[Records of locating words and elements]
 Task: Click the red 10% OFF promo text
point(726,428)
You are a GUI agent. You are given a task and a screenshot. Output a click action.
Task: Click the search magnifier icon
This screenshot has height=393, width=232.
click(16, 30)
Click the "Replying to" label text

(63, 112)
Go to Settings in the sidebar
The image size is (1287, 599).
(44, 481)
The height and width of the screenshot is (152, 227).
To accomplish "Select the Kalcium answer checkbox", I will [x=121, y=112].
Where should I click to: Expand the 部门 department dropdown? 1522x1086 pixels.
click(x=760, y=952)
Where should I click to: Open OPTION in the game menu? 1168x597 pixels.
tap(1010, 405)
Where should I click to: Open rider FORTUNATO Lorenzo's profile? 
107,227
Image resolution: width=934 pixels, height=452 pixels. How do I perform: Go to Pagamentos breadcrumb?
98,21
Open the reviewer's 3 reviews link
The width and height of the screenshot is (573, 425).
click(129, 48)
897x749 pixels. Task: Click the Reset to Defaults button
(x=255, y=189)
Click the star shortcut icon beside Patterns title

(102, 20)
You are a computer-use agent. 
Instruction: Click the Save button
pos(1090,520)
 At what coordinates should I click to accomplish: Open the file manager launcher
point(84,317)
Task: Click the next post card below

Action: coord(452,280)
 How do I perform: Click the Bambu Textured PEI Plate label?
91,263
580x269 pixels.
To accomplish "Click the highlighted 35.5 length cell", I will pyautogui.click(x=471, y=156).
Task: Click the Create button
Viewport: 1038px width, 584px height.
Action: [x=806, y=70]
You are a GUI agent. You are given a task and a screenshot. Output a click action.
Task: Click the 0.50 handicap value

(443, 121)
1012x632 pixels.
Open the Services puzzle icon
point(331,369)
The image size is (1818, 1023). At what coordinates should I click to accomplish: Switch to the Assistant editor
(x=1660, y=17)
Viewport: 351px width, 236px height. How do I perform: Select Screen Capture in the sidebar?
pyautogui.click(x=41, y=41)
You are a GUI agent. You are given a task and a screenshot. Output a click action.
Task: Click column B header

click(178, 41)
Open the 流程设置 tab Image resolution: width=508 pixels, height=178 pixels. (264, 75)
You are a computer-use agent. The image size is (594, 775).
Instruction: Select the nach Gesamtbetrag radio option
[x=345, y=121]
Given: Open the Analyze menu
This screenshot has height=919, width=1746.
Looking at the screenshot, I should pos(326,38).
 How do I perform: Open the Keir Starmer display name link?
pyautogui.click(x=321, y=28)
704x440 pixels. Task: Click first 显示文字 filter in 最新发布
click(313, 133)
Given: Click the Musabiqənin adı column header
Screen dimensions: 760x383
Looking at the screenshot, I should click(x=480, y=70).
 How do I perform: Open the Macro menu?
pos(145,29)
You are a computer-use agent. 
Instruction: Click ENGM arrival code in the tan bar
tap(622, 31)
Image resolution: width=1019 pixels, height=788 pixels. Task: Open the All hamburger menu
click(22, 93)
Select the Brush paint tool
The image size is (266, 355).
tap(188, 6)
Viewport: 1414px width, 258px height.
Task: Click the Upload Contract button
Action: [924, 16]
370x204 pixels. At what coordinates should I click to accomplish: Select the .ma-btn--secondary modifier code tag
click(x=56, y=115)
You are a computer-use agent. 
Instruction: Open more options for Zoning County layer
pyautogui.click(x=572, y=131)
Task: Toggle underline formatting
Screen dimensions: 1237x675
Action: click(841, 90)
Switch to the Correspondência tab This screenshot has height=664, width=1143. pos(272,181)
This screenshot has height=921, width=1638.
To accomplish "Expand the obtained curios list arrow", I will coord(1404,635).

**WHAT NEEDS TO BE DONE**: Duplicate all of the material above line for line, leaving every character unchanged.

**REPLY**:
 Task: Click the red 10% OFF promo text
point(726,428)
You are a GUI agent. You are given a task and a screenshot. Output a click action.
Task: Click the search magnifier icon
This screenshot has height=393, width=232.
click(16, 30)
Click the "Replying to" label text

(63, 112)
Go to Settings in the sidebar
The image size is (1287, 599).
(44, 481)
The height and width of the screenshot is (152, 227).
To accomplish "Select the Kalcium answer checkbox", I will [x=121, y=112].
Where should I click to: Expand the 部门 department dropdown? 1522x1086 pixels.
click(x=760, y=952)
Where should I click to: Open OPTION in the game menu? 1168x597 pixels.
tap(1010, 405)
Where should I click to: Open rider FORTUNATO Lorenzo's profile? 
107,227
Image resolution: width=934 pixels, height=452 pixels. How do I perform: Go to Pagamentos breadcrumb?
98,21
Open the reviewer's 3 reviews link
The width and height of the screenshot is (573, 425).
click(129, 48)
897x749 pixels. Task: Click the Reset to Defaults button
(x=255, y=189)
Click the star shortcut icon beside Patterns title

(102, 20)
You are a computer-use agent. 
Instruction: Click the Save button
pos(1090,520)
 At what coordinates should I click to accomplish: Open the file manager launcher
point(84,317)
Task: Click the next post card below

Action: coord(452,280)
 How do I perform: Click the Bambu Textured PEI Plate label?
91,263
580x269 pixels.
To accomplish "Click the highlighted 35.5 length cell", I will pyautogui.click(x=471, y=156).
Task: Click the Create button
Viewport: 1038px width, 584px height.
Action: [x=806, y=70]
You are a GUI agent. You are given a task and a screenshot. Output a click action.
Task: Click the 0.50 handicap value

(443, 121)
1012x632 pixels.
Open the Services puzzle icon
point(331,369)
The image size is (1818, 1023). At what coordinates should I click to accomplish: Switch to the Assistant editor
(x=1660, y=17)
Viewport: 351px width, 236px height. How do I perform: Select Screen Capture in the sidebar?
pyautogui.click(x=41, y=41)
You are a GUI agent. You are given a task and a screenshot. Output a click action.
Task: Click column B header

click(178, 41)
Open the 流程设置 tab Image resolution: width=508 pixels, height=178 pixels. (264, 75)
You are a computer-use agent. The image size is (594, 775).
Instruction: Select the nach Gesamtbetrag radio option
[x=345, y=121]
Given: Open the Analyze menu
This screenshot has height=919, width=1746.
Looking at the screenshot, I should pos(326,38).
 How do I perform: Open the Keir Starmer display name link?
pyautogui.click(x=321, y=28)
704x440 pixels. Task: Click first 显示文字 filter in 最新发布
click(313, 133)
Given: Click the Musabiqənin adı column header
Screen dimensions: 760x383
Looking at the screenshot, I should click(x=480, y=70).
 How do I perform: Open the Macro menu?
pos(145,29)
You are a computer-use agent. 
Instruction: Click ENGM arrival code in the tan bar
tap(622, 31)
Image resolution: width=1019 pixels, height=788 pixels. Task: Open the All hamburger menu
click(22, 93)
Select the Brush paint tool
The image size is (266, 355).
tap(188, 6)
Viewport: 1414px width, 258px height.
Task: Click the Upload Contract button
Action: [924, 16]
370x204 pixels. At what coordinates should I click to accomplish: Select the .ma-btn--secondary modifier code tag
click(x=56, y=115)
You are a computer-use agent. 
Instruction: Open more options for Zoning County layer
pyautogui.click(x=572, y=131)
Task: Toggle underline formatting
Screen dimensions: 1237x675
Action: click(841, 90)
Switch to the Correspondência tab This screenshot has height=664, width=1143. pos(272,181)
This screenshot has height=921, width=1638.
To accomplish "Expand the obtained curios list arrow", I will coord(1404,635).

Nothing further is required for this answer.